Relating Airway Morphology in Heavy Smokers to Pulmonary Function Impairment

B. van Ginneken, B. de Hoop, E. van Rikxoort, K. Murphy and M. Prokop

Annual Meeting of the Radiological Society of North America 2008.

PURPOSE We hypothesize that in some patients chronic obstructive pulmonary disease reveals itself in thoracic CT scans not only through the presence of emphysematous regions but also as visible changes in airway morphology. This study relates automatically extracted measures of airway morphology to lung function impairment in heavy smokers. METHOD AND MATERIALS As part of a lung cancer screening trial, 508 male current and former heavy smokers underwent low-dose CT (16x0.75mm, 120-140 kVp, 30 mAs) at full inspiration, ultra low-dose CT (90 kVp, 20 mAs) at full expiration and pulmonary function testing on the same day. In house developed software extracted and labeled the bronchial tree in both inspiration and expiration scans automatically.

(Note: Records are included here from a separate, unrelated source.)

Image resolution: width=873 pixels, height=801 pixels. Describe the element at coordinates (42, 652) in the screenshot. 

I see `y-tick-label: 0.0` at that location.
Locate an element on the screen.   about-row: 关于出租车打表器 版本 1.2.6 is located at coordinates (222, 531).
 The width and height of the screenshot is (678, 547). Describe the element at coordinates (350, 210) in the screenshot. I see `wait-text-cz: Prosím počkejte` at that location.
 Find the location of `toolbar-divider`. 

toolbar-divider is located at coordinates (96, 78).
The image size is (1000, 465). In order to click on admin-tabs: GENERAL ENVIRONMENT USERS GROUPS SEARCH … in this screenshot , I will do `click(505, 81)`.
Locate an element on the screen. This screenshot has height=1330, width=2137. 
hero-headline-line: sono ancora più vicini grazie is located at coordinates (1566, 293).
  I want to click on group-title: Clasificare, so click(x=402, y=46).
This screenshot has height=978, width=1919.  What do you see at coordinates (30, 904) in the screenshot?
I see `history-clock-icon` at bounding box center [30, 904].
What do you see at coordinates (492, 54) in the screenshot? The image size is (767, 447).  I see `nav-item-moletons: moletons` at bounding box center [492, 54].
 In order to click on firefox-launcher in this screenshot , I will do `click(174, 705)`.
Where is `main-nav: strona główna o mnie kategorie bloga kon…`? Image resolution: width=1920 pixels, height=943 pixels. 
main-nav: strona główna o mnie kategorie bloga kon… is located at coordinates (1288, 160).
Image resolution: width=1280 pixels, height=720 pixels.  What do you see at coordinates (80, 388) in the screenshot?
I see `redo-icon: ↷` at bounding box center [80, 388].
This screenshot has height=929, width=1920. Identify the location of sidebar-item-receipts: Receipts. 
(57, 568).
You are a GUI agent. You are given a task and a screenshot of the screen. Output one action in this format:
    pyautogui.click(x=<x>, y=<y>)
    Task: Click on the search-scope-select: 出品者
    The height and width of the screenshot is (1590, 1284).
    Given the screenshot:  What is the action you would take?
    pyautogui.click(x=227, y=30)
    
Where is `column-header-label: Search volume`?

In each scan, the total number of extracted airway branches per generation, their lengths and average diameters were computed for the 32 central bronchi individually (up to the segmental level) and for the peripheral bronchi (beyond this level and up to 16th bronchial generation) pooled per generation. Ratios between measurements at inspiration and expiration were determined as well. Linear discriminant analysis was used to detect lung function impairment (defined as FEV1/FVC<0.7) from these airway measurements. Results are reported as sensitivity at a specificity level of 90%. RESULTS Lung function impairment was seen in 181 individuals (36%). It was mild (FEV1 > 80% of predicted value) in 61% and severe (FEV1 < 50%) in less than 7% of these cases. The linear discriminate analysis using all automated airway measurements was able to identify 47% of these 181 individuals. Sensitivity dropped to 40% and 20%, respectively if only measurements from inspiration or expirations scans were used. When only central or peripheral airways were evaluated, sensitivity was reduced to 36% and 38%, respectively. CONCLUSION A substantial percentage of heavy smokers with mildly impaired lung function display abnormal airway morphology that can be detected automatically from CT data. CLINICAL RELEVANCE/APPLICATION The results contribute to the knowledge about COPD. Quantitative measures of airway morphology, automatically extracted from CT data, may become a biomarker for severity and progression of COPD.